AttentionKernelConfig = namedtuple('config', ['batch_size', 'sequence_length', 'num_heads', 'head_size', 'dtype', 'causal'])

def prepare_shared_args(kernel_config):
    qkv = torch.randn(3, kernel_config.batch_size, kernel_config.sequence_length, kernel_config.num_heads * kernel_config.head_size, dtype=kernel_config.dtype, device="cuda")
    q = qkv[0]
    k = qkv[1]
    v = qkv[2]
    return tuple([q, k, v])

def prepare_unique_args(kernel_config):
    q, k, v = prepare_shared_args(kernel_config)
    bs = kernel_config.batch_size
    seqlen = kernel_config.sequence_length
    num_head = kernel_config.num_heads
    head_dim = kernel_config.head_size
    q = q.view(bs, -1, num_head, head_dim)[:, :1].reshape(bs, num_head, head_dim)
    kv = torch.cat([k, v], dim=0).view(bs, seqlen, 2, num_head, head_dim).reshape(bs * seqlen, 2, num_head, head_dim)
    cu_seqlens = torch.ones(bs + 1, dtype=torch.int32, device=q.device)
    max_seqlen = 1
    cu_seqlens_k = torch.ones(bs + 1, dtype=torch.int32, device=q.device) * seqlen
    max_seqlen_k = seqlen
    # print(q)
    return q, kv, cu_seqlens, cu_seqlens_k, max_seqlen, max_seqlen_k

def prepare_unique_kwargs(kernel_config):
    return {
        'causal': kernel_config.causal
    }

attention_config = AttentionKernelConfig(4, 1024, 32, 128, torch.float16, False)
args = prepare_unique_args(attention_config)
kwargs = prepare_unique_kwargs(attention_config)
torch.cuda.synchronize()
result = flash_attn_varlen_kvpacked_func(*args, **kwargs)
torch.cuda.synchronize()
print(result)

Thank you in advance for your assistance!

The described issue sounds like a race condition caused by missing syncs.
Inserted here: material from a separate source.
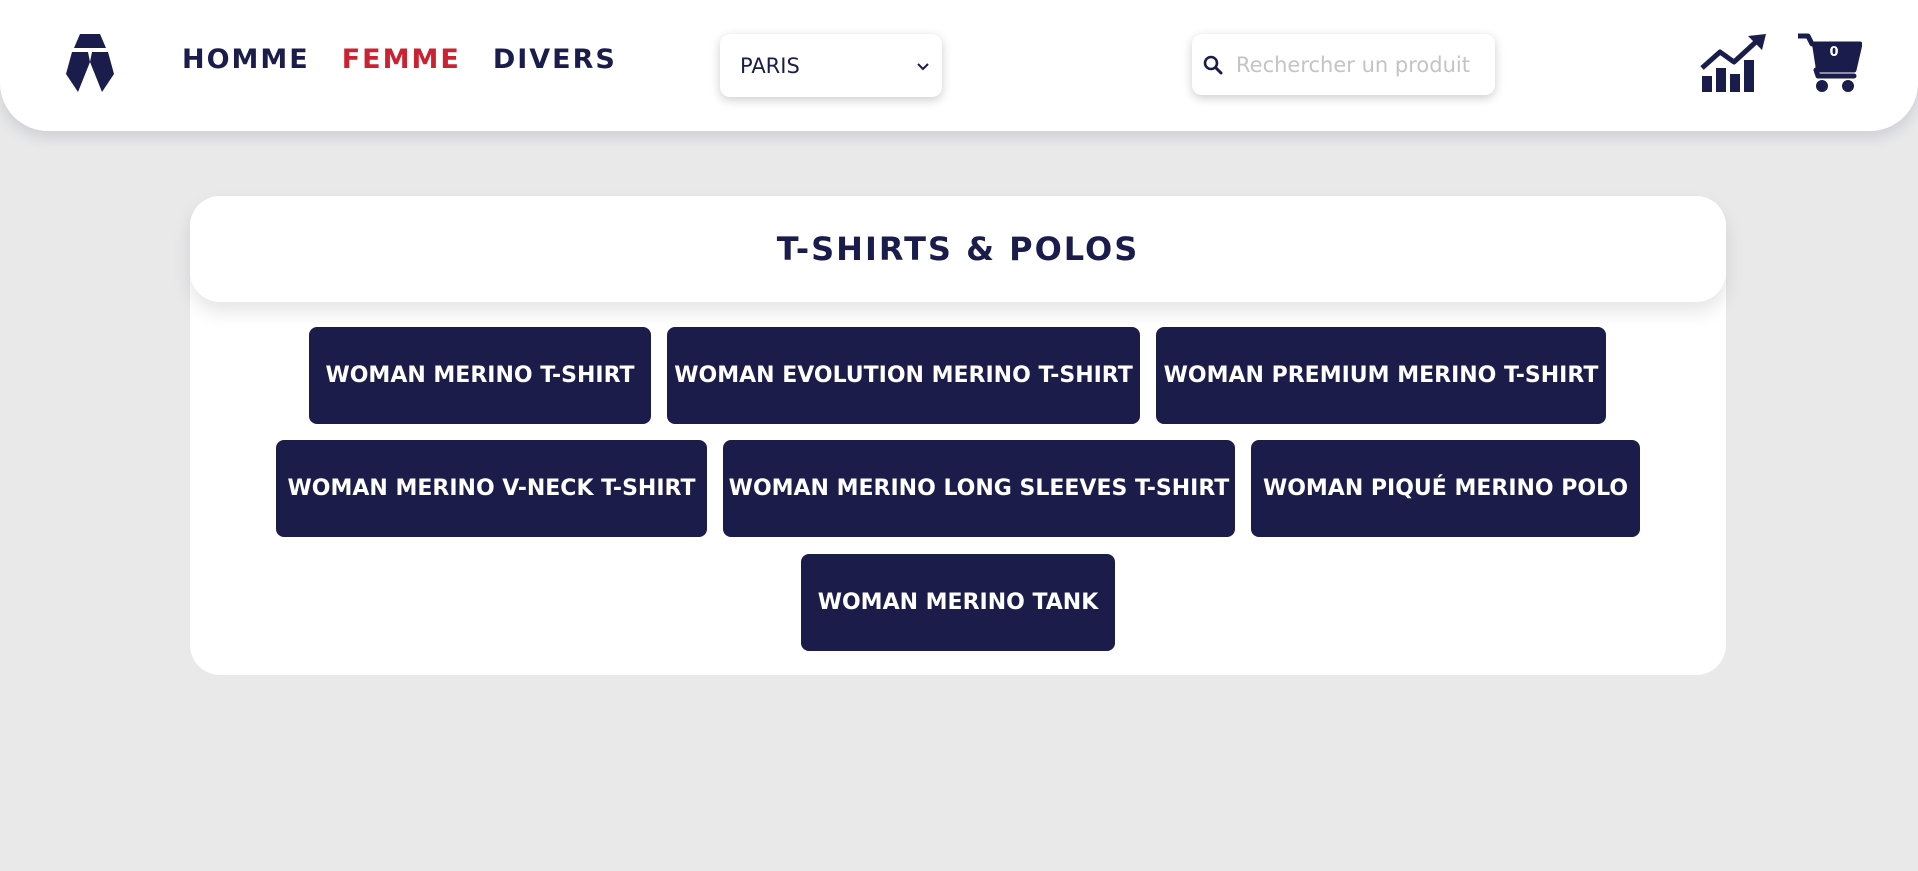 The height and width of the screenshot is (871, 1918). I want to click on product-button-woman-pique-merino-polo: WOMAN PIQUÉ MERINO POLO, so click(1446, 488).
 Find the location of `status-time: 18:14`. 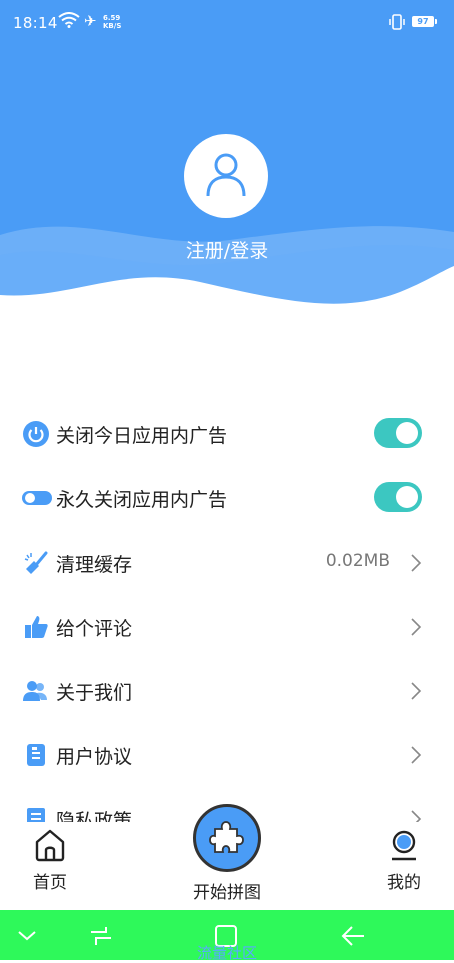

Are you using custom CUDA extensions? If so, do you still see this issue in any “pure” PyTorch code?

Thanks for the reply!
Yes, the script used custom CUDA extensions and I have not seen it in pure PyTorch code.
But I do not understand why the “race” condition would be solved by a single print. The data in the device should be the same.